La Prep : petite chronologie
Des recherches scientifiques ont prouvé l’efficacité d’une stratégie de prévention nouvelle et complémentaire aux autres outils (1) : la prophylaxie pré-exposition (Prep). Elle consiste à proposer à des personnes à haut risque d’acquisition du VIH de bénéficier d’un traitement antirétroviral (Truvada, puis ses versions génériques depuis mars 2017), de façon continue ou lors d’un rapport sexuel exposant à un risque, dans le but d’éviter le risque de contamination par le VIH. Le premier essai ayant mis en évidence l’efficacité de la Prep chez les hommes ayant des relations sexuelles avec des hommes (HSH) en prise continue est l’essai iPrEx, réalisé aux États-Unis et publié fin 2010. Mi-2012, la prescription de la Prep a été rendue possible aux États-Unis, tandis que démarraient deux essais en Europe dans la population HSH : l’essai franco-canadien ANRS-Ipergay (Truvada à la demande), puis l’essai Proud au Royaume-Uni (administration en continu). Fin février 2015, les résultats de ces essais ont montré que la Prep diminuait de 86 % le risque de contamination par le VIH chez les HSH. Sur la base de ces éléments nouveaux, des recommandations d’un comité scientifique mis en place par l’Agence nationale de sécurité du médicament (ANSM), des conclusions du groupe d’experts-es sur la prise en charge médicale des personnes vivant avec le VIH et de la décision de rembourser le médicament, l’ANSM a rendu effective la recommandation temporaire d’utilisation (RTU) du Truvada dans la Prep le 4 janvier 2016. Une extension d’autorisation de mise sur le marché (AMM) a été accordée à la spécialité (Truvada) en août 2016 par la Commission européenne et mise en place en France au 1er mars 2017. C’est dans ce contexte que l’étude Prevagay a été réalisée à Lille, Lyon, Montpellier, Nice et Paris, sous la responsabilité de Santé publique France et en partenariat avec l’Équipe nationale d’intervention en prévention et santé pour les entreprises (Enipse), les centres nationaux de référence (CNR) pour le VIH et les hépatites virales B, C et Delta et l’Inserm.

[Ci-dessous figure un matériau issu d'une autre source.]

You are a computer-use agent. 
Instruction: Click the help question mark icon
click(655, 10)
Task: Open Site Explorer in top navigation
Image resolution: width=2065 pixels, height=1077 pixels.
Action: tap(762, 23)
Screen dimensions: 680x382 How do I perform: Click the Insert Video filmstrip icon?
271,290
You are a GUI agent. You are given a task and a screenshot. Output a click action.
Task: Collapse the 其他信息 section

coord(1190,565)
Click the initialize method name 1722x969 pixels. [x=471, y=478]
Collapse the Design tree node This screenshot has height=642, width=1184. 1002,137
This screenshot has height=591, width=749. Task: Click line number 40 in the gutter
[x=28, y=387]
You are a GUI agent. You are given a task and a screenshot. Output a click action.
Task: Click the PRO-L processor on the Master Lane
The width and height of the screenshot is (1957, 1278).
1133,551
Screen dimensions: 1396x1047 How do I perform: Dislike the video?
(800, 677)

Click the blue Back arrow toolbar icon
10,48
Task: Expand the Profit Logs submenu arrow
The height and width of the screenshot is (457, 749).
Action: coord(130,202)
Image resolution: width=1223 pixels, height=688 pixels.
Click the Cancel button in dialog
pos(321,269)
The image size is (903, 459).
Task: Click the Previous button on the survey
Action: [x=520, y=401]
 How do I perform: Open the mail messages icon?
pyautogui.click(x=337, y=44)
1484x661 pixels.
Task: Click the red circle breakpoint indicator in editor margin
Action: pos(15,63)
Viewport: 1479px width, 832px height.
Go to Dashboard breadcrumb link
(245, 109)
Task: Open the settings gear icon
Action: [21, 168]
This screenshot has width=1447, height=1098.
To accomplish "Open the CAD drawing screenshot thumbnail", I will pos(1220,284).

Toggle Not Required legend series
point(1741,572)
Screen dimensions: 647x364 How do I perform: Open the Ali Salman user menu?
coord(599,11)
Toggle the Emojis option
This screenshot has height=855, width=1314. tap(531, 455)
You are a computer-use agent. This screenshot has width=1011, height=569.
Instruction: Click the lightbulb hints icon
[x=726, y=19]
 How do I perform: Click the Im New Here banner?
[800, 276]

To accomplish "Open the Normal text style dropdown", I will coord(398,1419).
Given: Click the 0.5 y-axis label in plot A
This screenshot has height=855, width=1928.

(1) : Grant RM, Lama JR, Anderson PL, McMahan V, Liu AY, Vargas L, et al. Preexposure chemoprophylaxis for HIV prevention in men who have sex with men. N Engl J Med. 2010;363(27):2587-99 ; Molina JM, Capitant C, Spire B, Pialoux G, Cotte L, Charreau I, et al. On-demand preexposure prophylaxis in men at high risk for HIV-1 infection. N Engl J Med. 2015;373(23):2237‑46 ; McCormack S, Dunn DT, Desai M, Dolling DI, Gafos M, Gilson R, et al. Pre-exposure prophylaxis to prevent the acquisition of HIV-1 infection (PROUD): Effectiveness results from the pilot phase of a pragmatic open-label randomised trial. Lancet. 2016;387(10013):53-60.